[MATERIAL PROVIDED]
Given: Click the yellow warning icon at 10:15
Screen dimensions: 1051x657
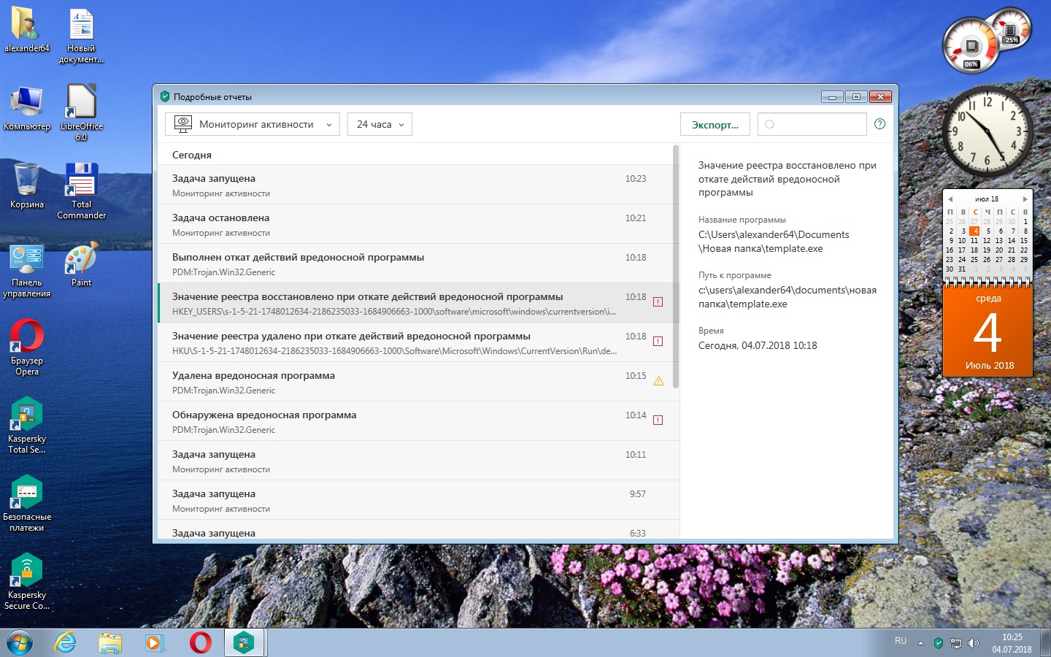Looking at the screenshot, I should 658,381.

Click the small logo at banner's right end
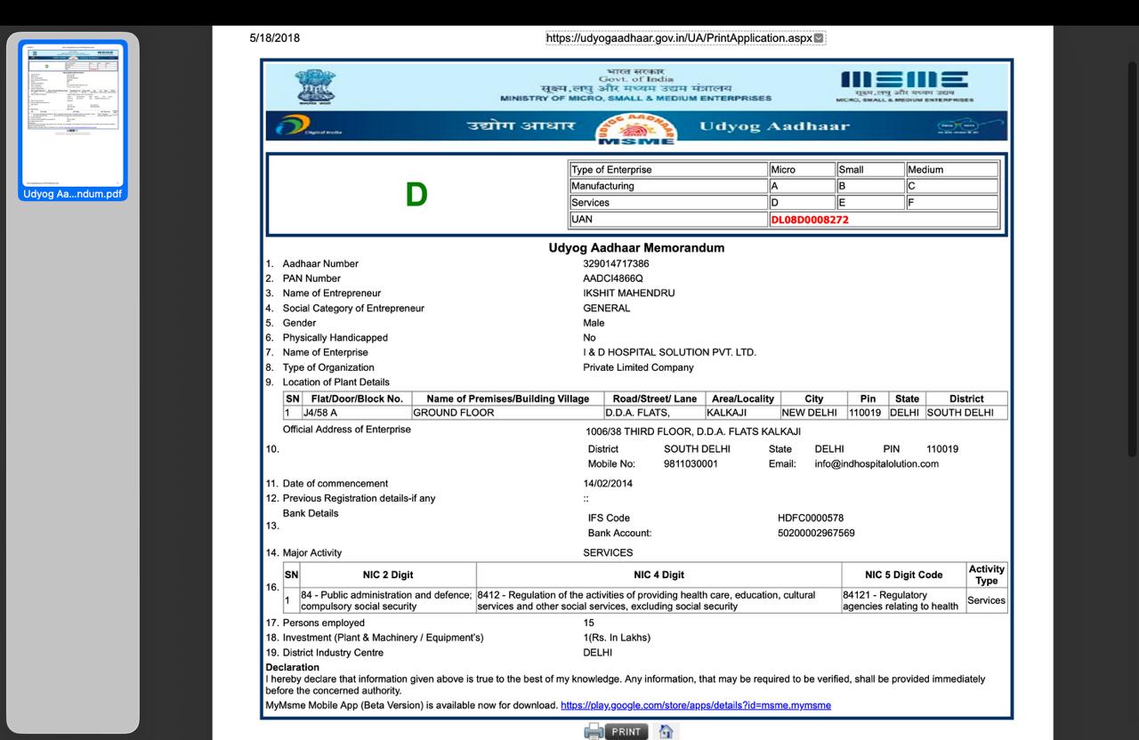tap(957, 127)
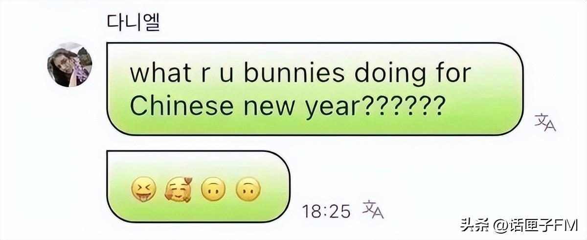Click the row of question marks
587x240 pixels.
tap(402, 105)
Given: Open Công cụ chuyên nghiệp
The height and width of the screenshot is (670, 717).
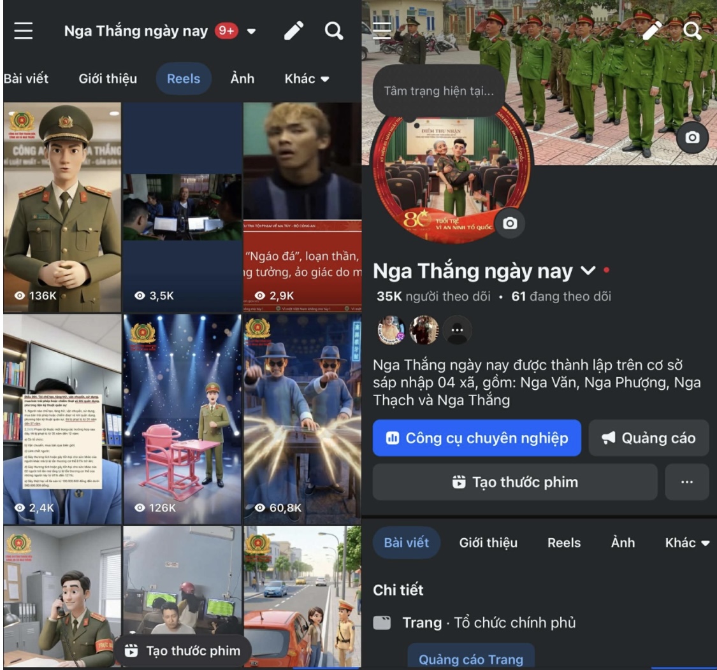Looking at the screenshot, I should [477, 438].
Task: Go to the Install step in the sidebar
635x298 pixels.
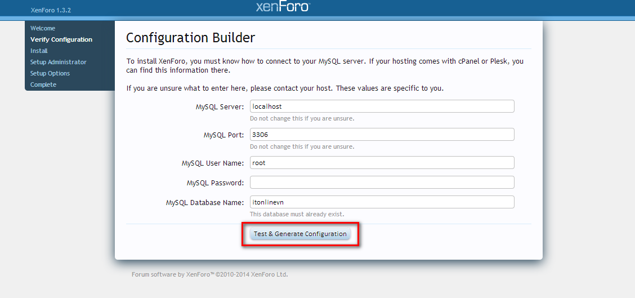Action: click(x=39, y=51)
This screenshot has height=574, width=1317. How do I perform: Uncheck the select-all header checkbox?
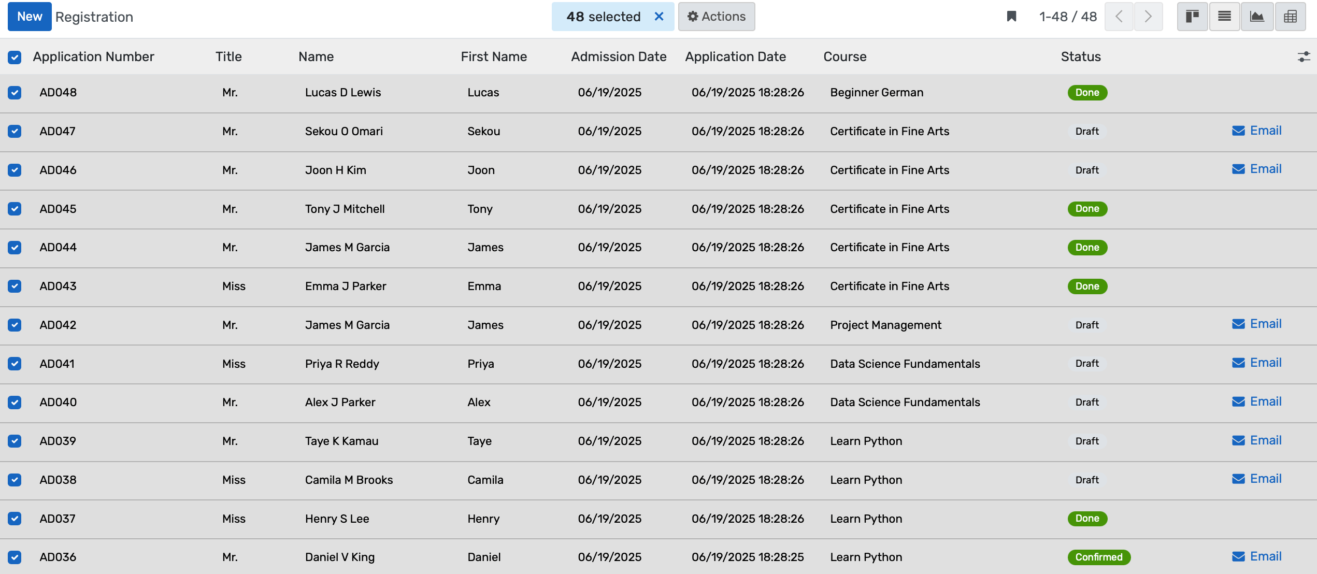pyautogui.click(x=15, y=57)
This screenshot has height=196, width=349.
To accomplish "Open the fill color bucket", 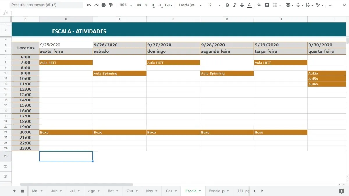I will coord(259,5).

[WORK TO BE COMPLETED] Reproduce the lines of the listing above, from the line with "Given: Open Công cụ chuyên nghiệp" up to and including the line with "pyautogui.click(x=15, y=57)". Leave the pictures out.

[EXERCISE RESULT]
Given: Open Công cụ chuyên nghiệp
The height and width of the screenshot is (670, 717).
Looking at the screenshot, I should [477, 438].
Task: Go to the Install step in the sidebar
635x298 pixels.
Action: click(x=39, y=51)
This screenshot has height=574, width=1317. How do I perform: Uncheck the select-all header checkbox?
pyautogui.click(x=15, y=57)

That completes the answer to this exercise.